La route vers l’unité africaine est déjà jalonnée de repères. Ces dernières années nous avons eu des rencontres, des conférences, des déclarations, des engagements. Des organisations régionales se sont créées. Des groupes locaux d’intérêts communs, de même origine ou de traditions ont été constitués.

A travers tout ce qui a été dit, écrit et accompli ces dernières années, il y a toujours eu le même thème. L’unité est l’objectif reconnu. Nous discutons sur les moyens; nous discutons sur les voies alternatives pour le même but; nous nous sommes engagés dans des débats sur les techniques et les tactiques. Mais quand on retire la sémantique, il n’y a pas de dispute entre nous. Nous sommes déterminés à créer l’union des Africains.

Au sens strict du terme, notre continent n’est pas encore construit; il attend encore sa création et ses créateurs. Il est de notre devoir et de notre privilège de réveiller le géant endormi de l’Afrique, non pas pour répondre au nationalisme européen du XIXe siècle, non pas pour répondre à une conscience régionale, mais pour la vision d’une unique fraternité africaine, mettant toutes ses forces unies dans l’accomplissement d’un objectif plus grand et plus noble.

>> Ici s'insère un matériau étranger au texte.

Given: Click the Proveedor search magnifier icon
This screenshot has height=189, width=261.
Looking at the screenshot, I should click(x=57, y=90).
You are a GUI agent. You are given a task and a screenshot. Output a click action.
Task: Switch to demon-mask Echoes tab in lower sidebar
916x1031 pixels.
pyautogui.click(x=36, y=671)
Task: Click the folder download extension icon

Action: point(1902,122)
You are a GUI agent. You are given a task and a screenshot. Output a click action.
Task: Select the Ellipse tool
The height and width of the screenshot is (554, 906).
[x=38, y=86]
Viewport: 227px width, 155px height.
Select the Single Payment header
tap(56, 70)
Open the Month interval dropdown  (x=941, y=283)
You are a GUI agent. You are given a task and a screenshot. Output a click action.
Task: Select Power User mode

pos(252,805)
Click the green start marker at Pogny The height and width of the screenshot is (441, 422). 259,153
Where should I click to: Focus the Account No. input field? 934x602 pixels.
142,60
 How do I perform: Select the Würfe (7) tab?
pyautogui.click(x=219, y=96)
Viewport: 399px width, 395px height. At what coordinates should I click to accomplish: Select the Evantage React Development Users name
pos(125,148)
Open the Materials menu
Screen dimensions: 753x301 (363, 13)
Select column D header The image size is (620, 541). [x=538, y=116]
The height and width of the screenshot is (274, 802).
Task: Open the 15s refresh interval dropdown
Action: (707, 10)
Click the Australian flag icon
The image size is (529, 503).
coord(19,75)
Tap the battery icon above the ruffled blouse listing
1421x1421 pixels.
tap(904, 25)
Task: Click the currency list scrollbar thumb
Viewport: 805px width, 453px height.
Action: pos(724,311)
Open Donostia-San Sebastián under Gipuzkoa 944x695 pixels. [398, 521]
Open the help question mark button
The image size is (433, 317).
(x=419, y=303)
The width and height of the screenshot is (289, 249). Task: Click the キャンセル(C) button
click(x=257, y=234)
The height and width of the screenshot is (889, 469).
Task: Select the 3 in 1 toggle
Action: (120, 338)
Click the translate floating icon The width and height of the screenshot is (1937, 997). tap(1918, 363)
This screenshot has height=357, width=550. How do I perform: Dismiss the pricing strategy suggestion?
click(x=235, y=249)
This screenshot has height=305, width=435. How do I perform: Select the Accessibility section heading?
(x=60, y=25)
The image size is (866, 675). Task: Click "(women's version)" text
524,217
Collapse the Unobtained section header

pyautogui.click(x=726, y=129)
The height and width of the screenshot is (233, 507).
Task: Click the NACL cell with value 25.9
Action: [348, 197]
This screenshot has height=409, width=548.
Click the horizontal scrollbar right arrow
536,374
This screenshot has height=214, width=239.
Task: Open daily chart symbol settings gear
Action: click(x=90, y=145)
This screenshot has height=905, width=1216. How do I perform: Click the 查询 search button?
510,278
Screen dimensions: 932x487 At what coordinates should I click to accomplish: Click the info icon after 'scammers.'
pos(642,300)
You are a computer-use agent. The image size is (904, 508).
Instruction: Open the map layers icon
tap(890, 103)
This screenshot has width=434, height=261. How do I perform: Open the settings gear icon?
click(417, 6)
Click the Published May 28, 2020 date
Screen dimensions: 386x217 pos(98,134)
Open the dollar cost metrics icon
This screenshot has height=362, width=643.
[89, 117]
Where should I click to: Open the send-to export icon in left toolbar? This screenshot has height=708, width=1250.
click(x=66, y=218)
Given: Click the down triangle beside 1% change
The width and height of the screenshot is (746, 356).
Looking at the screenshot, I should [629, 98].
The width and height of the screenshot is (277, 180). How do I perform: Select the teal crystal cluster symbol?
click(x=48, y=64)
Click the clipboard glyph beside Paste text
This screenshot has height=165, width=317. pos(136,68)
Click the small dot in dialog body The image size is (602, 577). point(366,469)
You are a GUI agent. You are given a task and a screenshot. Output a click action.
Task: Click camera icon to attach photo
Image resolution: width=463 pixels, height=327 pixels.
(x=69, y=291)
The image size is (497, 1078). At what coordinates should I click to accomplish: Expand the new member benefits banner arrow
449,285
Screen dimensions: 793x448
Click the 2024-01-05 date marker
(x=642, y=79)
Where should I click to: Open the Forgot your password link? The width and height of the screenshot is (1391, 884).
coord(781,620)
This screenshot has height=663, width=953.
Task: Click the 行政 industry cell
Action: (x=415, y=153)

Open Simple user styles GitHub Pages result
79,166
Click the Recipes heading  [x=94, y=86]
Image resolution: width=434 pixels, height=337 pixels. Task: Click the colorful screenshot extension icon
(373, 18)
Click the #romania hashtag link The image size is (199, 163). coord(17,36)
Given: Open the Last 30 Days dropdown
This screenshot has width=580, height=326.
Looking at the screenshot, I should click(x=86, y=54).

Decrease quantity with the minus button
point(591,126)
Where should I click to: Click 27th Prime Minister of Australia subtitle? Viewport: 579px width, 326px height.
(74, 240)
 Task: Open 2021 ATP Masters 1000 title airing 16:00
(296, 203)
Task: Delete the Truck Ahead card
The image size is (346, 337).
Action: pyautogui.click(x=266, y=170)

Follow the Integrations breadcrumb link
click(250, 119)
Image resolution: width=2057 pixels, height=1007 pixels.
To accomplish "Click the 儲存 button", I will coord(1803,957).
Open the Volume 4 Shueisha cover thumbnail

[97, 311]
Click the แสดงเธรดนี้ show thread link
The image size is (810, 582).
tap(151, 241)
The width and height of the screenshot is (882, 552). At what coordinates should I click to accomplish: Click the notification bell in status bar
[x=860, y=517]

Par-dessus tous, nous aurons à éviter les pièges du tribalisme. Si nous nous divisons selon des lignes tribales, nous ouvrons nos portes aux interventions étrangères et à leurs conséquences potentiellement dommageables. Le Congo est la preuve évidente de ce que nous sommes en train de dire. Nous ne devrions pas nous laisser entraîner par la complaisance au vu de l’amélioration de la situation dans ce pays. Les Congolais ont souffert de maux qui n’ont pas encore été dits et la croissance économique du pays a été retardée par les luttes tribales.(…)
Cependant, nous ne devrions pas nous inquiéter : notre unité ne peut se construire en un jour. L’unité que nous cherchons viendra graduellement. Elle progressera de jour en jour, nous emmenant lentement mais inexorablement dans sa course. Nous avons devant nous les exemples des Etats-Unis et de l’Union des Républiques Socialistes et Soviétiques. Nous devons nous souvenir combien de temps ils ont eu besoin pour achever leur unité. Quand les fondations sont solides, si le maçon est capable et que les matériaux sont de bonne qualité, la maison à construire sera solide.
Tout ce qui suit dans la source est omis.